To practice this type of meditation follow these steps:


  • Start by setting aside a period of time when you will not be disturbed. 10 to 15 minutes is good for beginners. You can use a timer or simply stop when you feel that you’ve had enough. If you find this difficult – and most people will – you can build up to it.


  • Next, begin by sitting quietly. It’s not important that you sit in the traditional cross-legged lotus position… Most beginners will find this hard. It’s easier and simpler to sit erect in a chair. Or even lie in bed if you want.


  • Close your eyes. You can also sit with your eyes open. There no rule that you have to close your eyes, but for some people, it just helps to focus.


  • Begin breathing in and out. Concentrate on the rims of your nostrils and the sensation of your breath. Focus on the exact place where your breath goes in and out. How your breath moves in through your nose, down into your lungs and then back out again. Think of it like a carpenter sawing wood. As the blade moves up and down, so your breath moves in and out.


  • If any thoughts arise in your mind, simply witness them. Observe them neutrally, and allow them to drift away of their own accord. Your thoughts are not intrinsically bad, they are simply part of the thinking process. Also, don’t strain yourself or try to purposely block your thoughts. It’s natural and normal that your mind will drift off. Every time it does, simply bring your awareness and focus back onto your breathing.


  • As you go on, your thoughts will become still. You can think of this like throwing a pebble into a pond. When you throw it, there is a splash and ripples move outward, but as time goes on these ripples eventually fade away and the pond becomes still again. In the same manner, your mind will eventually still itself.
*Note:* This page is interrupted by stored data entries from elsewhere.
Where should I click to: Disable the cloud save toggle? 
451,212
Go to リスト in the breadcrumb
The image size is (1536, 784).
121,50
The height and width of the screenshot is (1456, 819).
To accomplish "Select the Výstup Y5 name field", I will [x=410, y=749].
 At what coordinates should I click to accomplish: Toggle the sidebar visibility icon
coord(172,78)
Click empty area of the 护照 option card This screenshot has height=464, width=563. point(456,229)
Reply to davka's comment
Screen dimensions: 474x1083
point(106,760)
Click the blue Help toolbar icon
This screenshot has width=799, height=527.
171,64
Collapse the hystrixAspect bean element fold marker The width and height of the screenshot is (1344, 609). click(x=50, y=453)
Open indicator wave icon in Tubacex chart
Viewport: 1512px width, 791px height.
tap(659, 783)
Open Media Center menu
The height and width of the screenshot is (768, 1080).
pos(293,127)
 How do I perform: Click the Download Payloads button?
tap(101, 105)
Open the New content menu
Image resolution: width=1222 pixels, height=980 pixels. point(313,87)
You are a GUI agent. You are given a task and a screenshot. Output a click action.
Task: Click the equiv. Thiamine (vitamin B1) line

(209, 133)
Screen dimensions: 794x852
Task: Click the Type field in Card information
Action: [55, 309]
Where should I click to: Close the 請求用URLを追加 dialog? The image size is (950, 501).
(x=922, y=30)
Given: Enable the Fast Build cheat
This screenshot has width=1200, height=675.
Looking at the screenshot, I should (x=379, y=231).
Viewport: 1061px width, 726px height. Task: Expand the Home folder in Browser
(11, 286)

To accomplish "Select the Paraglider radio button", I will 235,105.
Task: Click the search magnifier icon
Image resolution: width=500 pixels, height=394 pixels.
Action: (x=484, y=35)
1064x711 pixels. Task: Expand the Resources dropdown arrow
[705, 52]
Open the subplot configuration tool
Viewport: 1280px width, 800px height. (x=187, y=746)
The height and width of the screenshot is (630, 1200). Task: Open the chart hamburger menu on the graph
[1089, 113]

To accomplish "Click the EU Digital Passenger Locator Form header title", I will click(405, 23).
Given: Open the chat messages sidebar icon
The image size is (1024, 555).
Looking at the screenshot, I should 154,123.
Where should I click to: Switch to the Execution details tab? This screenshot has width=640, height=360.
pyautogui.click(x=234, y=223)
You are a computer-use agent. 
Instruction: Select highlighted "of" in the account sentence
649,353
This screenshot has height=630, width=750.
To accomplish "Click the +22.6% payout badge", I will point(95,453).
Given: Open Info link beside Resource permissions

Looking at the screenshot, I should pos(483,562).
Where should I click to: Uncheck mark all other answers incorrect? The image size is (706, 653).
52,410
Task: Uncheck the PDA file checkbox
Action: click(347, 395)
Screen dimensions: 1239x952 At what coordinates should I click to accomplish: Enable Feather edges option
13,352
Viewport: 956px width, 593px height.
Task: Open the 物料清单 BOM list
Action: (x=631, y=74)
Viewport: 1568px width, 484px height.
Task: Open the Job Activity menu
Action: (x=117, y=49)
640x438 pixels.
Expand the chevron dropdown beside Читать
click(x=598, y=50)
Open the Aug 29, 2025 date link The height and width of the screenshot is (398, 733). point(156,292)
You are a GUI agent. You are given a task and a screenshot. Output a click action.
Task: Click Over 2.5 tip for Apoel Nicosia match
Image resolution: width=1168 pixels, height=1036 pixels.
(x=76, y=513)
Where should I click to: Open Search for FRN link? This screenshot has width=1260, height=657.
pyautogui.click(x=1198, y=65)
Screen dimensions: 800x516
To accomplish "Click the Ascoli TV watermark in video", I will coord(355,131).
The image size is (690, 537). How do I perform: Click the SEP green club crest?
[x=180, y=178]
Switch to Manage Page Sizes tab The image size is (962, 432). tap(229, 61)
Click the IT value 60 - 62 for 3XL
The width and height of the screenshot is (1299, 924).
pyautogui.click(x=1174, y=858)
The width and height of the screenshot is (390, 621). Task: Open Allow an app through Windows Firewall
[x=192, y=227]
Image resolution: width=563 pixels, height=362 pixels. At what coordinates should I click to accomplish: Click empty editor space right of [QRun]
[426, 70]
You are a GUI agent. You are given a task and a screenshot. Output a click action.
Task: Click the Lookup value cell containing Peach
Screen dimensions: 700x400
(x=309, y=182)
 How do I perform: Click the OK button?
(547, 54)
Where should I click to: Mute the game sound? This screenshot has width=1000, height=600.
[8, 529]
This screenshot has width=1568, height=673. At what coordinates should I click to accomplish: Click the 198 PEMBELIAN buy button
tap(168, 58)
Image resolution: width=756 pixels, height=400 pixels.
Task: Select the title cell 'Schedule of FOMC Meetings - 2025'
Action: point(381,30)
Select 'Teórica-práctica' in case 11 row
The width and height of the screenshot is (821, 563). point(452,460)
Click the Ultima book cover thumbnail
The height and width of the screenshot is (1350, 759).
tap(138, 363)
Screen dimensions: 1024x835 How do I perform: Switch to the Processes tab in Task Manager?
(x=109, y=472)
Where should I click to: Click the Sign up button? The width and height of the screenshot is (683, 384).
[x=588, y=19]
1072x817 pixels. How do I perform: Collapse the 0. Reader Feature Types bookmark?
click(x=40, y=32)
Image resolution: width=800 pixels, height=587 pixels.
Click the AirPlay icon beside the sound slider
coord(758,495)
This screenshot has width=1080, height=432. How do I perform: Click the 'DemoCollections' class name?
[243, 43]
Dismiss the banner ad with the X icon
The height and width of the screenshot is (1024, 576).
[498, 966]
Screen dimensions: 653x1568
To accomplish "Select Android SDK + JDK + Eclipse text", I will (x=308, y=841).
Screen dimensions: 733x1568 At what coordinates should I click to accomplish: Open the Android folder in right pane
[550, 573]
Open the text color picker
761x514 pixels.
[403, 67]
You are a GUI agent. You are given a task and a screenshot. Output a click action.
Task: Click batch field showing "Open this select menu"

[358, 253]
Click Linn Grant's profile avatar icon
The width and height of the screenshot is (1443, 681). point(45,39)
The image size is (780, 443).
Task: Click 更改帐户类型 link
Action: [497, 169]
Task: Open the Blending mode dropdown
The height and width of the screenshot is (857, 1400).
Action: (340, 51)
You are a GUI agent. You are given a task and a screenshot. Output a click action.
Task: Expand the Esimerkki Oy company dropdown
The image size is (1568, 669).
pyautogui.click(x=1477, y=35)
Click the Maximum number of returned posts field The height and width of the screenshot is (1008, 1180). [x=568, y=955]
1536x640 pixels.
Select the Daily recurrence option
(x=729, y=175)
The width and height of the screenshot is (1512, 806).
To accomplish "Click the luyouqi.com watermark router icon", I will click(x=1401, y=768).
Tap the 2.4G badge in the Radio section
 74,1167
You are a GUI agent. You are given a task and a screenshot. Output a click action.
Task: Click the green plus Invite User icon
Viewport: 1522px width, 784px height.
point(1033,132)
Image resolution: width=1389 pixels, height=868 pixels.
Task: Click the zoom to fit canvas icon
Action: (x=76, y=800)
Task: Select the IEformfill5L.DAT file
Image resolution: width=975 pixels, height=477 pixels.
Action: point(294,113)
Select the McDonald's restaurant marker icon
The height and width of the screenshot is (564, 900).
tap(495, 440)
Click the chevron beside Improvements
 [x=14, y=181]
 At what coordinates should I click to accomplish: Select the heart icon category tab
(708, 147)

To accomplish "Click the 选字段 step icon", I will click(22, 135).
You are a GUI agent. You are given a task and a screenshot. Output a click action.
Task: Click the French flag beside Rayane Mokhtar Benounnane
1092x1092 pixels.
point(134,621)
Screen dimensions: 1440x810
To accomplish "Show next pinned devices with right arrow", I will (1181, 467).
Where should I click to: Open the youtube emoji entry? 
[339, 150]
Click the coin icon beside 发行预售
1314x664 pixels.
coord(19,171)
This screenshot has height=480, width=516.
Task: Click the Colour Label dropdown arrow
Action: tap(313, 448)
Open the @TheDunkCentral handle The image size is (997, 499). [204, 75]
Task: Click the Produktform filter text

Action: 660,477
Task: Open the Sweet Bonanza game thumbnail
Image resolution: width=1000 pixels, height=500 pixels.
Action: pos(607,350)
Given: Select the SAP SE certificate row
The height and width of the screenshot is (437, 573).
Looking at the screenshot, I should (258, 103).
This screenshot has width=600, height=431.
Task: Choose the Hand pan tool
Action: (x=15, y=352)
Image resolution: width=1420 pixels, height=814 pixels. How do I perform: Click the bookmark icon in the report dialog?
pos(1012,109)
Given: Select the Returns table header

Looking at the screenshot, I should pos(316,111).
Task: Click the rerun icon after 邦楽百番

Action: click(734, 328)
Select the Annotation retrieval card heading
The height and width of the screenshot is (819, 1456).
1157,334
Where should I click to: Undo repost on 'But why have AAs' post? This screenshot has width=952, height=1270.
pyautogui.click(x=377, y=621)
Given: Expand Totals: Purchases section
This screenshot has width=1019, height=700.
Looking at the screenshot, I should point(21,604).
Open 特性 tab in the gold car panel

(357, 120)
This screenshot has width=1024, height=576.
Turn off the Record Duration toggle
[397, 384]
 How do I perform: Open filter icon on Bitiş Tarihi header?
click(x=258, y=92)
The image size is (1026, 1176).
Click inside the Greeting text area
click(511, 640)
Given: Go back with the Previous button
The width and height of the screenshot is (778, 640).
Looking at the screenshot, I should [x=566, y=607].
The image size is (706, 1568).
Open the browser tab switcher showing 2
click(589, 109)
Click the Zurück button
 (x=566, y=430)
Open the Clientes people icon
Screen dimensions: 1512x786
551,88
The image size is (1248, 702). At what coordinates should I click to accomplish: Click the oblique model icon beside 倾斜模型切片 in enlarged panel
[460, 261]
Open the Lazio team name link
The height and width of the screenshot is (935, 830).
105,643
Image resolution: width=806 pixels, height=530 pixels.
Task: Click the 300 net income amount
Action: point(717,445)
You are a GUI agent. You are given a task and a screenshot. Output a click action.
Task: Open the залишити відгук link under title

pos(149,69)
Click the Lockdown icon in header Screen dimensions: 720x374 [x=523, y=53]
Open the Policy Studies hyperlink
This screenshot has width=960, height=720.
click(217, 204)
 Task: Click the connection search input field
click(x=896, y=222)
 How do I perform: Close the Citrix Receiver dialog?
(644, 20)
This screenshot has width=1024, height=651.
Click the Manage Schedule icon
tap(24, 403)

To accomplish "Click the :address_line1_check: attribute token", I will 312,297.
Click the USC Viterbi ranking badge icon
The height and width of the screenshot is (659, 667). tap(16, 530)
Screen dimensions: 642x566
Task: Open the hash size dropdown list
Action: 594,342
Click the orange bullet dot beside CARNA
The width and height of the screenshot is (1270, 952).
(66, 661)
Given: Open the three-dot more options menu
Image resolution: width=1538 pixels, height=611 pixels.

  • Eventually, you will lose awareness of there being two separate breaths. Your breaths will eventually seem to join together. This is the point that you are working towards. Focus on reaching this point, and staying in it for the rest of the time that you meditate.

When you’re finished or you’ve had enough, simply bring yourself back out of this state. You should feel relaxed, refreshed and reinvigorated.


Make Meditation Your Daily Habit


The best thing you can do is to make a daily habit of practicing meditation. The more you practice the better you will get, and the more relaxed, content and strong you will feel (you can read more about this: how daily meditation benefits your mental health).

Set aside a time to meditate every day. If you want, you can read my simple guide on how to make new habits stick, and even use a simple meditation tracker like this to stay accounted:

You can meditate either in the morning when you wake up or before you go to bed at night. You can even do it twice a day for maximum effectiveness!

After a few days or weeks of doing this, you should begin to notice positive changes in your life.